As in much of the nation, patients between the ages of 20 and 44 account for the fastest growth in cases in the Grand Canyon state, with that age group now including more than double the cases of any other. So naturally, Trump’s second event is heralded as an address for America’s youth. Before Trump’s arrival, Maricopa County, which with 4.5 million people has more than half of the state’s population, issued a mask mandate on Friday. Days later, the pastor of the megachurch where Trump will speak claimed on a now-deleted Facebook page that special air conditioning units could virtually eliminate the coronavirus in a matter of minutes. “When you walk into our auditorium, 99% of COVID is gone, killed,” said Luke Barnett, senior pastor at Dream City Church.
That succinctly sums up where we are in the last few months before Donald Trump’s final political test. Surrounded by top elected officials and maniacs alike, Trump leads a constantly evaporating minority and tries to sell the objective failure as a success.

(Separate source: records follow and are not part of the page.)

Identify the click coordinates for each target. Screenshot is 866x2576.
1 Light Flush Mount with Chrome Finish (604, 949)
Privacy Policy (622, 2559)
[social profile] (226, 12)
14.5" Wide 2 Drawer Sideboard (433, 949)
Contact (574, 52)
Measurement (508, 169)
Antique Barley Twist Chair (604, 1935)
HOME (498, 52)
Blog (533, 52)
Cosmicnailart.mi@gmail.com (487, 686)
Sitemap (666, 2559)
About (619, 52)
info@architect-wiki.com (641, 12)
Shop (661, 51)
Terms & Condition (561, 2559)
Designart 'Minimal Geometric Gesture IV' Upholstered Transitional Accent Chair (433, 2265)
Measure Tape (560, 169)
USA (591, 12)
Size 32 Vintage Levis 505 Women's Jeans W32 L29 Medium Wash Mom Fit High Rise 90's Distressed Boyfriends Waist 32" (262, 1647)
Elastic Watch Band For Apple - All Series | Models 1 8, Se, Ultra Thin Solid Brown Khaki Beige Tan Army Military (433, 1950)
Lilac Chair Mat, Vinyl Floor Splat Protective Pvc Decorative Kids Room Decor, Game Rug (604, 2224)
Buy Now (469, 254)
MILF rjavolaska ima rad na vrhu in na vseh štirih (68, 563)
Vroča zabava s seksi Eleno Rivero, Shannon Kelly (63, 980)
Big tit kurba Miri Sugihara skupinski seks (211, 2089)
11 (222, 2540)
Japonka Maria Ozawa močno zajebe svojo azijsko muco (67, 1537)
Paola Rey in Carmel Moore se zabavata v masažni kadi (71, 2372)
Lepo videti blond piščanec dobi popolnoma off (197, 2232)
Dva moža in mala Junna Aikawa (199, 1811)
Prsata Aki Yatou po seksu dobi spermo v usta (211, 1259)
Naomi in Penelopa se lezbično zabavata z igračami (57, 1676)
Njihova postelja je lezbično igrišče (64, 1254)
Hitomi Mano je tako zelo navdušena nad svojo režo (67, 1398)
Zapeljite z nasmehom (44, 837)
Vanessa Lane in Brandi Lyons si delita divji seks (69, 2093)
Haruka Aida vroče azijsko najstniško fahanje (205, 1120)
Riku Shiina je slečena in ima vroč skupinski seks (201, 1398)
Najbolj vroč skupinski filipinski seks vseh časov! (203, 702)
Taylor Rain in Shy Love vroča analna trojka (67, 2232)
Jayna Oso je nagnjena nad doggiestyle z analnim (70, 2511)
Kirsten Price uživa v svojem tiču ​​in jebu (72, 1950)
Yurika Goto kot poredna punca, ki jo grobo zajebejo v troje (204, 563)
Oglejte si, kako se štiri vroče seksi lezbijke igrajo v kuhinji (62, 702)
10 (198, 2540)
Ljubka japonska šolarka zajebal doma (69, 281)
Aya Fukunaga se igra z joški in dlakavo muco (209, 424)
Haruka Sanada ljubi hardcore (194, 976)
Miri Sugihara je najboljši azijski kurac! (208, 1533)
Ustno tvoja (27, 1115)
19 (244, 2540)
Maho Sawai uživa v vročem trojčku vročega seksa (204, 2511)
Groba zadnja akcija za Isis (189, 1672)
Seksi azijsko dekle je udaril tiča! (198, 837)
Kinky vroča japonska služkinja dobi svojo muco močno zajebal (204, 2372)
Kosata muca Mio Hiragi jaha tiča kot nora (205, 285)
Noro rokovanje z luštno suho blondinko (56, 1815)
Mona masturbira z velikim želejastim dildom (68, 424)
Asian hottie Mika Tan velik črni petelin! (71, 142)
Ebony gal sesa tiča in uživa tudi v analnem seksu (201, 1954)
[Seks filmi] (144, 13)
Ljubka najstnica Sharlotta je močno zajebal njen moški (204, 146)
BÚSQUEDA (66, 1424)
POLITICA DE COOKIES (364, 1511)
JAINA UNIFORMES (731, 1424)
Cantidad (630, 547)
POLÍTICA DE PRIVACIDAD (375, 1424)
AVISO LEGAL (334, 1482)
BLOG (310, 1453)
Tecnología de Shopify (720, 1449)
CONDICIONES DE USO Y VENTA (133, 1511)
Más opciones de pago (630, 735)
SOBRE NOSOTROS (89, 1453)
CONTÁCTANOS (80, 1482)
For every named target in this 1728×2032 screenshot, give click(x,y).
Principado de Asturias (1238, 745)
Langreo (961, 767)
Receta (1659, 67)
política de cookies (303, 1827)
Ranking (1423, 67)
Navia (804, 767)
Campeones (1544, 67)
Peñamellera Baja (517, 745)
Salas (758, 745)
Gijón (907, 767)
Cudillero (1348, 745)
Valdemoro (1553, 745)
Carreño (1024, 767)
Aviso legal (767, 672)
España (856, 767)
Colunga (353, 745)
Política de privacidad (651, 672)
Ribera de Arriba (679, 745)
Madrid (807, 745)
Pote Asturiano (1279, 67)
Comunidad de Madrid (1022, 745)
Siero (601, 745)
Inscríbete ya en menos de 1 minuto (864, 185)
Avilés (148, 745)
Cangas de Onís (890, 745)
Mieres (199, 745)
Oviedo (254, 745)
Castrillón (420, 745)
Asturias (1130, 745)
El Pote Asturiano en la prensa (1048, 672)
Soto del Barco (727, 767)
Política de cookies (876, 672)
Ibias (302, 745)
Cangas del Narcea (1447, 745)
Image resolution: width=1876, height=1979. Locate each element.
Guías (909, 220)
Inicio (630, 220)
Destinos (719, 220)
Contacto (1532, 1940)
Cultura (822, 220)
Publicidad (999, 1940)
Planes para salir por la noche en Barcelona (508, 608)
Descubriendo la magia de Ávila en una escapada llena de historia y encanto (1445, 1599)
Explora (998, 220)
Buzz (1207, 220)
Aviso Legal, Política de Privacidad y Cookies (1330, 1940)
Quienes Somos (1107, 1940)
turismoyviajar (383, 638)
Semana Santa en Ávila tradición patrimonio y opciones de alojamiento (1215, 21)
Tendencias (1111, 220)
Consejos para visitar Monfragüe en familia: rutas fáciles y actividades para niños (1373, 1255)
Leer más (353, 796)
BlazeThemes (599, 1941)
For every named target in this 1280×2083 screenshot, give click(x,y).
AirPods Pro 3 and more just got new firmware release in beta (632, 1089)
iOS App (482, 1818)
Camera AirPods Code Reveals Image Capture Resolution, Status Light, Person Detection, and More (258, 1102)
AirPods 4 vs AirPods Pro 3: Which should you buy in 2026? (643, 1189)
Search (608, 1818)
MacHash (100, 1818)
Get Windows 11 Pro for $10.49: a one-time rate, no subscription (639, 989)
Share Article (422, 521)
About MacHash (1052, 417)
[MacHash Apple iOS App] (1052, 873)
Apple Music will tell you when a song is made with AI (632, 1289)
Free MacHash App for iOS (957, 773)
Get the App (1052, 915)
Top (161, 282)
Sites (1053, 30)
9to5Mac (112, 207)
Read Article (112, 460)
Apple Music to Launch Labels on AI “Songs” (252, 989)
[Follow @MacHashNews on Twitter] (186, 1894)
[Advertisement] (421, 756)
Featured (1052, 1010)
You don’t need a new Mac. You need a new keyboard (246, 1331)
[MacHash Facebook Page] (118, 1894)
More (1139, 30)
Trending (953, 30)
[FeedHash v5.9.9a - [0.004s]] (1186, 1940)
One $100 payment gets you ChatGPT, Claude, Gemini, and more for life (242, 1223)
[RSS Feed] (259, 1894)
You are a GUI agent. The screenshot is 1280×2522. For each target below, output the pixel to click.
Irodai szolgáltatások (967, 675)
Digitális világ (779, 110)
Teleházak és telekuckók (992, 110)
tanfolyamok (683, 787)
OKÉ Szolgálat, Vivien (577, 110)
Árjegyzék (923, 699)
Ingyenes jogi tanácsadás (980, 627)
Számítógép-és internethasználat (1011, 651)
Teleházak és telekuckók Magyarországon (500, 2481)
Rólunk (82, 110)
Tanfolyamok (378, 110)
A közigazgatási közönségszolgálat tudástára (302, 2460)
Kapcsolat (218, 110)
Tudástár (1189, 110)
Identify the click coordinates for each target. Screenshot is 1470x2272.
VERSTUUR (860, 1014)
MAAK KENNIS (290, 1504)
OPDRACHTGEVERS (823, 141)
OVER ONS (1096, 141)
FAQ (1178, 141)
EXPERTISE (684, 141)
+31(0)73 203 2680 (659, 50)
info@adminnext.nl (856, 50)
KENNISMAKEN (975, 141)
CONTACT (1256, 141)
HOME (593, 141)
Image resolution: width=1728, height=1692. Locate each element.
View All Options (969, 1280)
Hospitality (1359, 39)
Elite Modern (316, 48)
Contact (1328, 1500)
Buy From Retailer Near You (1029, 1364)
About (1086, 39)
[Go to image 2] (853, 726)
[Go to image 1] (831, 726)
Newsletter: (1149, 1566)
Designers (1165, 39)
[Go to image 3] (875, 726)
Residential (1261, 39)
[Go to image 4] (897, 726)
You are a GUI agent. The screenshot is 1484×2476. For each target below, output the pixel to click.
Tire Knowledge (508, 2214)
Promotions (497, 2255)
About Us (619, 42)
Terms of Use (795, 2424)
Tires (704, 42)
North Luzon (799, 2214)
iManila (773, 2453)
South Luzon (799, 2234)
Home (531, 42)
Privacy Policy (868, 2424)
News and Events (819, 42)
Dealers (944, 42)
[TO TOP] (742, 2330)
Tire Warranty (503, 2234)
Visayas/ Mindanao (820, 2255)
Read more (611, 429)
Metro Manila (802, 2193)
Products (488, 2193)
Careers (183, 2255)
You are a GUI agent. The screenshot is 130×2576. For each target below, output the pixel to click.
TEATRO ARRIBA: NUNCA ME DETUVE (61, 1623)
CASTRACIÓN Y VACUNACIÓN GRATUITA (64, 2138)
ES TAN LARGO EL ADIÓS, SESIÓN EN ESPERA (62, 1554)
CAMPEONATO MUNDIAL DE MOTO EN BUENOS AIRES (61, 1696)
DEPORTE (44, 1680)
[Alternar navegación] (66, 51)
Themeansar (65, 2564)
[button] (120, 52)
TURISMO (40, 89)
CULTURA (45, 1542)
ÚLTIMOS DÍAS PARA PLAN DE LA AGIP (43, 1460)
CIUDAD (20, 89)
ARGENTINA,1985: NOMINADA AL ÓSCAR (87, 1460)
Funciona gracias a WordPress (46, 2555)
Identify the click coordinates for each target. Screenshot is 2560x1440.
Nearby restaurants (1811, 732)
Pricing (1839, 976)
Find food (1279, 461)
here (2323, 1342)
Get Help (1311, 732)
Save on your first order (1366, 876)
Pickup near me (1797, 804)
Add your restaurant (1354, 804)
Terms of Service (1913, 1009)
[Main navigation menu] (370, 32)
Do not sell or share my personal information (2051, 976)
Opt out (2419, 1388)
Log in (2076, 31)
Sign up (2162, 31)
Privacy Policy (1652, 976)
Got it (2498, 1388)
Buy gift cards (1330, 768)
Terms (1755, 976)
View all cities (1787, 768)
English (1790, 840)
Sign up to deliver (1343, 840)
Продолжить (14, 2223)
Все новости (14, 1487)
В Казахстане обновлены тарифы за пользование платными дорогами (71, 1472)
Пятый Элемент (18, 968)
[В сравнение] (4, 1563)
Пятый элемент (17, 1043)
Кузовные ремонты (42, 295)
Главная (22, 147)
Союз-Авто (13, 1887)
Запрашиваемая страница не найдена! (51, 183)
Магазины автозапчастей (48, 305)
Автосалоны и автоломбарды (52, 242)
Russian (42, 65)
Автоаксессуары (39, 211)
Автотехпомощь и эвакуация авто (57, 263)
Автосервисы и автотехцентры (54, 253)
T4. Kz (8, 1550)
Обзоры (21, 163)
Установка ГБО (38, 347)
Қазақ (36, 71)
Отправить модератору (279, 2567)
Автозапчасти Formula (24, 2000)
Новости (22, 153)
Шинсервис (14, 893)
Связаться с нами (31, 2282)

A strong majority of Americans surveyed still don’t support the president’s efforts to build a border wall, even as support to allow Central American refugees, a group Trump has repeatedly demonized as violent criminals, to enter the country has increased among all. voting groups. , including Republicans and Independents. Additionally, the number of people supporting the increase in immigration has grown from 21% to a record 30% since Trump took office. That increase also includes Republican voters, who have gone from 11% in favor of increasing immigration in 2016 to 16% at the end of last year.
Shunned even by its most ardent voters in a deeply red state and the conservative-billed highest court on earth in several major cases in recent days, Trump’s only refuge outside the White House and Mar-a-Lago bunker seems to be with Republican flatterers. as Arizona Senator Martha McSally, who faces a grim election battle this fall against former astronaut Mark Kelly, husband of former Rep. Gabby Giffords, who was seriously injured in a 2011 assassination attempt, after completely hooking his wagon to the derailed Trump train.
Trump won Arizona by just three points in 2016, the closest margin of victory in the state since Bill Clinton became the last Democratic presidential candidate to win it in 1992. Only 73% of Arizona Republicans backed McSally in a Fox News poll released earlier this month. . Indeed, McSally can accomplish the rare feat of losing two Senate elections two years apart; After being defeated by Democrat Kyrsten Sinema in 2018, Ducey appointed her to the post previously held by the late Senator John McCain. Trump would like to rescue her, but her magic seems to fade.